# Wyoming Fee Increase Proposal



## Critter (Mar 20, 2010)

Looks like Wyoming is looking at increasing fees again.

While all will be going up the two that affect me will be the deer and antelope that will be up close to $300 to $655 for deer and $600 for antelope.

https://www.wyoleg.gov/Legislation/2021/SF0103


----------



## nocturnalenemy (Jun 26, 2011)

Yikes! Looks like I'll be drawing my deer and antelope tags this year instead of next.


----------



## Vanilla (Dec 11, 2009)

What is the traction on this one? Is it likely to pass? They just had a pretty huge cost increase a couple years ago. And now not just the cost of the tag, but also the application fee would be going up too if this passes.

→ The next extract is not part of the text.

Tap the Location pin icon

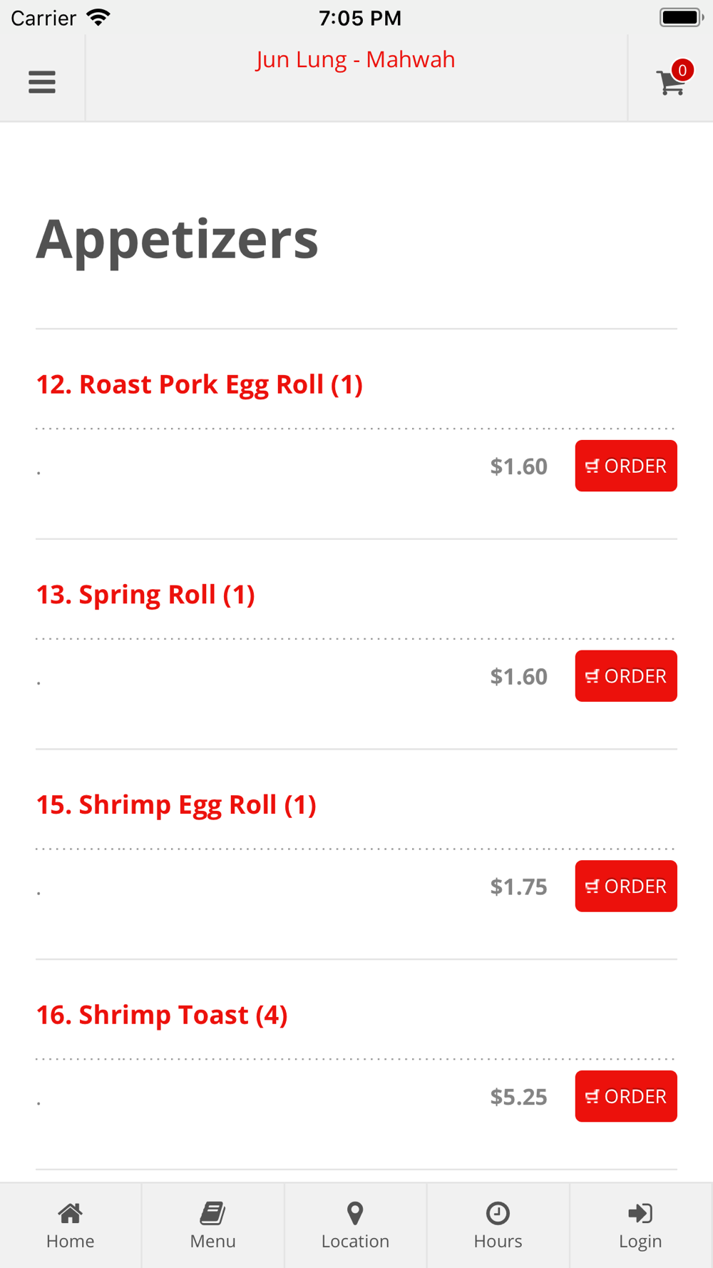[x=355, y=1212]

Additionally, they are cutting non-resident tag numbers in the process. Charge you more, give you less of a chance to draw. I'm guessing the increase in NR fees is to make up for lost revenue in NR licenses going to residents. 

This will make it a lot tougher to hunt Wyoming as a NR.


----------



## Buckfinder (May 23, 2009)

When will we find out if this passes? Also will there be any increase in the price of the special draw if it passes?


----------



## CPAjeff (Dec 20, 2014)

Interesting proposal . . . 

Honestly, $600 for the experience of hunting antelope in Wyoming is still a pretty good deal! Same goes for deer - some of us already pay these prices for the special.


----------



## Packout (Nov 20, 2007)

Some thoughts. 

CPA- $600 might not be too bad, but they will cut Nonres antelope permits in half. So the unit that took 5 points will bump up and now take 10 (over time). 

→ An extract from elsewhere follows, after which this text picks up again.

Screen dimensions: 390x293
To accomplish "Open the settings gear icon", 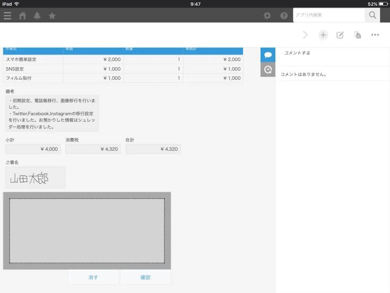I will point(267,16).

Not only is the app fee increasing, but WY charges your card at the time of application which then adds a convenience fee based the overall application cost- which is going up. So it will cost over $35 just to apply for a $660 deer permit. (Not sure if this is what Vanilla meant, but I like to see numbers.) Then the point fees will be on top of that. Now people can pay around $1100 for a special WY lope or deer tag if the fee rates remain comparable to the past and pay $50 just to apply.

This prices many people out hunting WY, but they will still sell all their tags. I had planned to take myself, wife and 3 adult kids to Wy in 2 years. We've been planning points to draw a certain unit for 5 years. $3500+ in tags alone now, so unless anyone wants to go fund me, that trip will go by the wayside. 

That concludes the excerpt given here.